Staline, portrait d’un tyran

Joseph Vissarionovitch Djougatchvili, ça vous dit quelque chose ? Gagné ! C’est bien de Staline, du mot russe staacier, qu’il s’agit. A l’heure où une campagne de réhabilitation du dirigeant de l’Union Soviétique, de 1922 à 1953, s’établit à Moscou à l’initiative de Mikhaïl Gorbatchev, la société Proserpine nous propose ce mois-ci un programme fort intéressant.Staline Il s’agit d’un film de Jean Aurel simplement intitulé « Staline a, qui trace le portrait, à partir d’images d’archives d’un des plus grands dictateurs que notre planète ait connu. A l’origine de ce film, l’œuvre de Boris Souvarine, écrivain soviétique en exil, qui dénonçait dès 1935 les atrocités perpétrées par le célèbre chef d’État. Tout commence en 1924 à la mort de Lénine. Celui-ci suggère de démettre Staline de ses fonctions de Secrétaire général du parti communiste d’Urss. Staline réussit à garder secret le testament et, habilement, paie des obsèques grandioses à l’initiateur de la révolution bolchevique.

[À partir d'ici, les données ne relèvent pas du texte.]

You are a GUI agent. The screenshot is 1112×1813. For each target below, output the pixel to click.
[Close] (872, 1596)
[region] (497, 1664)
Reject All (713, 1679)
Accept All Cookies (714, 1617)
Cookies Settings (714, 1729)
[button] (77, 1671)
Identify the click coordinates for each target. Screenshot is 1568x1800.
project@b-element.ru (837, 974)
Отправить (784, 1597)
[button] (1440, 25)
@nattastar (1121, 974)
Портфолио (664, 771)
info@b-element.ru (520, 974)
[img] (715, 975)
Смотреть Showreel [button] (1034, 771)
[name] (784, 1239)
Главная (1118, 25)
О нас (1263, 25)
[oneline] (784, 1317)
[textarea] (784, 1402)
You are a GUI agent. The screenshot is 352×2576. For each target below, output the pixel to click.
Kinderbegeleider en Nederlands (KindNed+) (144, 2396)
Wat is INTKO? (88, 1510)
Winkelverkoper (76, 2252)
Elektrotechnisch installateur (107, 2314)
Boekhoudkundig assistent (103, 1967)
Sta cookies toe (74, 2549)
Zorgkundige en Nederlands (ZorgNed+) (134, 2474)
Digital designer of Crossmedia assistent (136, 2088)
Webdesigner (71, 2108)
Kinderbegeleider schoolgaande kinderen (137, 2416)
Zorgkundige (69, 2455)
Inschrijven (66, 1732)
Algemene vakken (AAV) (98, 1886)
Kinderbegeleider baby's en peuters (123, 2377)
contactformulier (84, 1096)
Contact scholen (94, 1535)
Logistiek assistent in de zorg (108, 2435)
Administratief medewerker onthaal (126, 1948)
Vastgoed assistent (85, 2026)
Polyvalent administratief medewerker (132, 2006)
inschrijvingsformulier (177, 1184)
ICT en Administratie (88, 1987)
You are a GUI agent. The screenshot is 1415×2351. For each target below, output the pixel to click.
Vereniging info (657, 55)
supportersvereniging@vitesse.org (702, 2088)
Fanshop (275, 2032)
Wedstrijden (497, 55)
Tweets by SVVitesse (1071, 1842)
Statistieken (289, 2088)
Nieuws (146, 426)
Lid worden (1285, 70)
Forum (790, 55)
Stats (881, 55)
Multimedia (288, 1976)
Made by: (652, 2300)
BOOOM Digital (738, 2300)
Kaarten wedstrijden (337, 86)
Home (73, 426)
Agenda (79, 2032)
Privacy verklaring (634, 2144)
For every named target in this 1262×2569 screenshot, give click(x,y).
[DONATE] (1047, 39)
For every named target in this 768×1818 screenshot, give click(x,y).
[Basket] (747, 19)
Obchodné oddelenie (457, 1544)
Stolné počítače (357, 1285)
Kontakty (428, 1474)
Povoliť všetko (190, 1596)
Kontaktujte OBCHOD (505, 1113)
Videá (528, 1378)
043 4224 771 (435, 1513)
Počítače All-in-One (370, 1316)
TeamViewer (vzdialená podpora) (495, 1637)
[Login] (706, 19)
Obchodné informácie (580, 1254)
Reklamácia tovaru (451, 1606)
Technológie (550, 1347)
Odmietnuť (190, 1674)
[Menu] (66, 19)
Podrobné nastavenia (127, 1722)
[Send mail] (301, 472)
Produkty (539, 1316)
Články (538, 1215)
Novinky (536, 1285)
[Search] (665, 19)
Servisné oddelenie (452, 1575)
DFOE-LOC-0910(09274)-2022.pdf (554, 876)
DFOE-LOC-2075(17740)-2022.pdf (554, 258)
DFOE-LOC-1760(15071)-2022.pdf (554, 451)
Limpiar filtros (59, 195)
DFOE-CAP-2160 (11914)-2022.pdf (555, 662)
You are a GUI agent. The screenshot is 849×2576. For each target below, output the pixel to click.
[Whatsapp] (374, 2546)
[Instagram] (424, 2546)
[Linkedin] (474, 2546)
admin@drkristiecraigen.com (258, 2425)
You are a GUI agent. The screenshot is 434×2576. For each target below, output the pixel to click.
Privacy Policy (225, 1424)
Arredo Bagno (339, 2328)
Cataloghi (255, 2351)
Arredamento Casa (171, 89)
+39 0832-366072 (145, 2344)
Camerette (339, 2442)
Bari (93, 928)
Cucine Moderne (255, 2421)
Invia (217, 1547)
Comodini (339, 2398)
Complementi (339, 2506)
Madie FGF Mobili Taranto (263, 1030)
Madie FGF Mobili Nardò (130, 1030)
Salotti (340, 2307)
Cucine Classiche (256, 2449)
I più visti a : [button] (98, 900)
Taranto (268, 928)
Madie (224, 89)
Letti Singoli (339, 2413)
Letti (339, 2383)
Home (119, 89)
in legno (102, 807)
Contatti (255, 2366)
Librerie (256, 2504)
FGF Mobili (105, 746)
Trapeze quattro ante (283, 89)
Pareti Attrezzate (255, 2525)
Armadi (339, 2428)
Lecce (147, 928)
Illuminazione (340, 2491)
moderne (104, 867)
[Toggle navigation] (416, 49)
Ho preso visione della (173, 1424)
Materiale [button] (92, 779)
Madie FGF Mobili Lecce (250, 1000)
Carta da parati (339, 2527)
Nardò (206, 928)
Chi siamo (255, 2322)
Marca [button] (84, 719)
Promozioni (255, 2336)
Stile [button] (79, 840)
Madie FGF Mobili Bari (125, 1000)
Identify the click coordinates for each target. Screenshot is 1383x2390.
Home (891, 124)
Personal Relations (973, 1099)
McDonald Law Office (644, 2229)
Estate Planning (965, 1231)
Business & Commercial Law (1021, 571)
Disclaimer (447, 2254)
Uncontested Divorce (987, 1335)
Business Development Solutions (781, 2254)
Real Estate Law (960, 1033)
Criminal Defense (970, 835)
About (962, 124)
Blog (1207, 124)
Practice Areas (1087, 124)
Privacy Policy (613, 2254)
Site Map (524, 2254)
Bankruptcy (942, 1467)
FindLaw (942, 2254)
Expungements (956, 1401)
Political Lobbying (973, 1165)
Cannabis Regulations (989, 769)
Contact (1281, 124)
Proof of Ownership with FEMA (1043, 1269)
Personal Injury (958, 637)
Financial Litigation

En 1930, c’est la famine en Urss et Staline installe la terreur. Plus de 30 millions de Soviétiques vont en faire les frais et disparaître sans qu’aucun pays occidental ne réagisse. Au même moment, Staline aide Hitler à prendre le pouvoir en Allemagne. C’est en 1937 que la campagne de terreur atteint son paroxysme avec les fameux « procès de Moscou». Les plus hauts dignitaires, les compagnons de Lénine, les savants, les écrivains, les poètes et tous les dirigeants de l’Armée Rouge sont exécutés. En 1939, Staline et Hitler signent le pacte germano-soviétique de non-agression puis un traité d’amitié. La Seconde Guerre mondiale commence. Pour la prise de Paris en 1940, Staline fait remettre à Hitler «les plus chaudes félicitations du gouvernement soviétique». En 1941, les chars allemands pénètrent en Urss, Staline change de camp et devient un des héros de la paix avec Roosevelt et Churchill. Le 3 mars 1953, Staline meurt. En 1956, Kroutchev révèle la vérité sur «le petit père des peuples». C’est la déstalinisation. Le film de Jean Aurel est remarquable du point de vue historique. Il a réalisé un travail prodigieux pour retrouver, sélectionner et monter toutes les images qui constituent ces 90 minutes de programme. Sur un ton proche d’un film de fiction, ce « Staline» est un document indispensable à posséder dans toute bonne vidéothèque.